Before we moved in, our house was rented to a family of four active children and two absent parents. To reduce noise and protect his yard from damage, Steve built a tall fence between our back yards. The fence was cedar boards, with dog-eared pickets on alternating sides of horizontal rails. Our local lumberyard sells this pattern in sections, under the name “Good Neighbor.”
It was February in Minnesota when we arrived, a time most people stay indoors day and night due to the cold weather. We had little chance to meet our neighbors. As spring came and the weather warmed, we started to get acquainted. To the south of us are Ray and Rosie, who have lived in their house over 50 years and are both retired. To the north is Steve.
As Steve and I talked, we could only see each other if we were in our front yards. The fence in back was too tall for either of us to see over. Before too long, it was obvious the fence was getting in the way of a new friendship. But it belonged to Steve, so I didn’t say anything.

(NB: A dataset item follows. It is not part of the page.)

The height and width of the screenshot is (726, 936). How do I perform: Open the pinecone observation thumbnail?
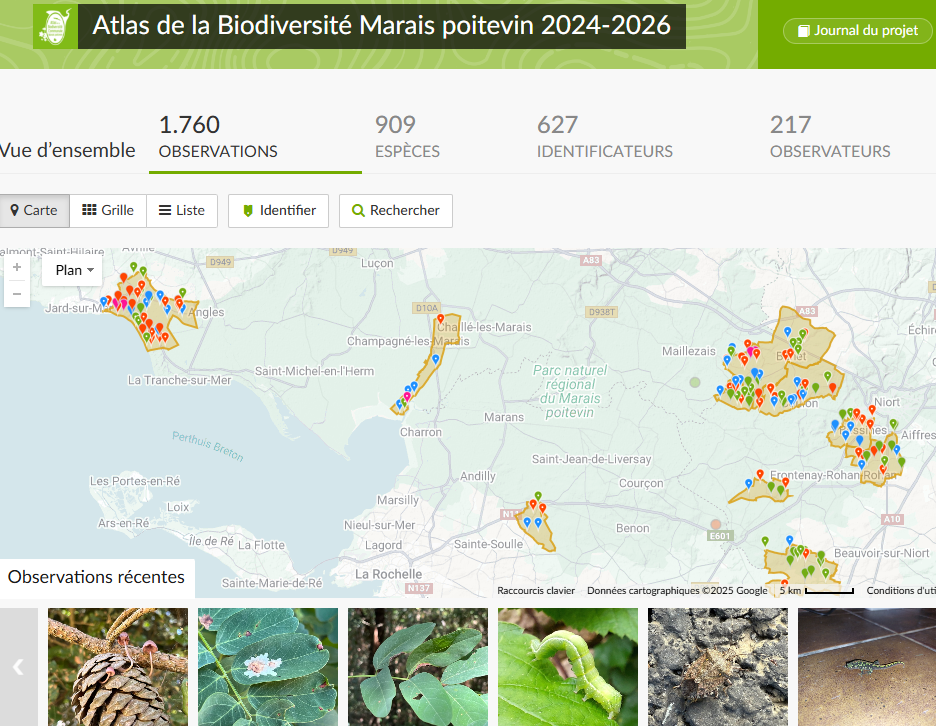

One day after working overtime for several days, Steve had a weekday off at the same time I did. He suggested we take the fence down in sections, cut two feet off the bottom edge, shorten the posts, and put the sections back up. That would let us see and hear each other without removing the fence completely. The project only took a few hours, and the results were great.
Inspired by the new look, I built a matching cedar fence for the other open sides of our yard. The pickets were only available in six-foot lengths, so I cut them all to four feet and saved the scrap.
Steve took all the remaining two-foot boards and started building birdhouses. By the time he finished using all the leftover cedar, he had made 99 nesting boxes for songbirds. He gave them away all over our neighborhood.
In his poem “Mending Wall,” Robert Frost wrote a line that became famous: “Good fences make good neighbors.” He meant that by taking care of our own homes, we show our respect for the homes of others. But Steve extended his caretaking far beyond the borders of his property lines, giving useful ornaments to people nearby, and bringing new shelter to the birds.
Seeing the example Steve has set, I think Frost had it backward. Good neighbors make good fences — and good friends.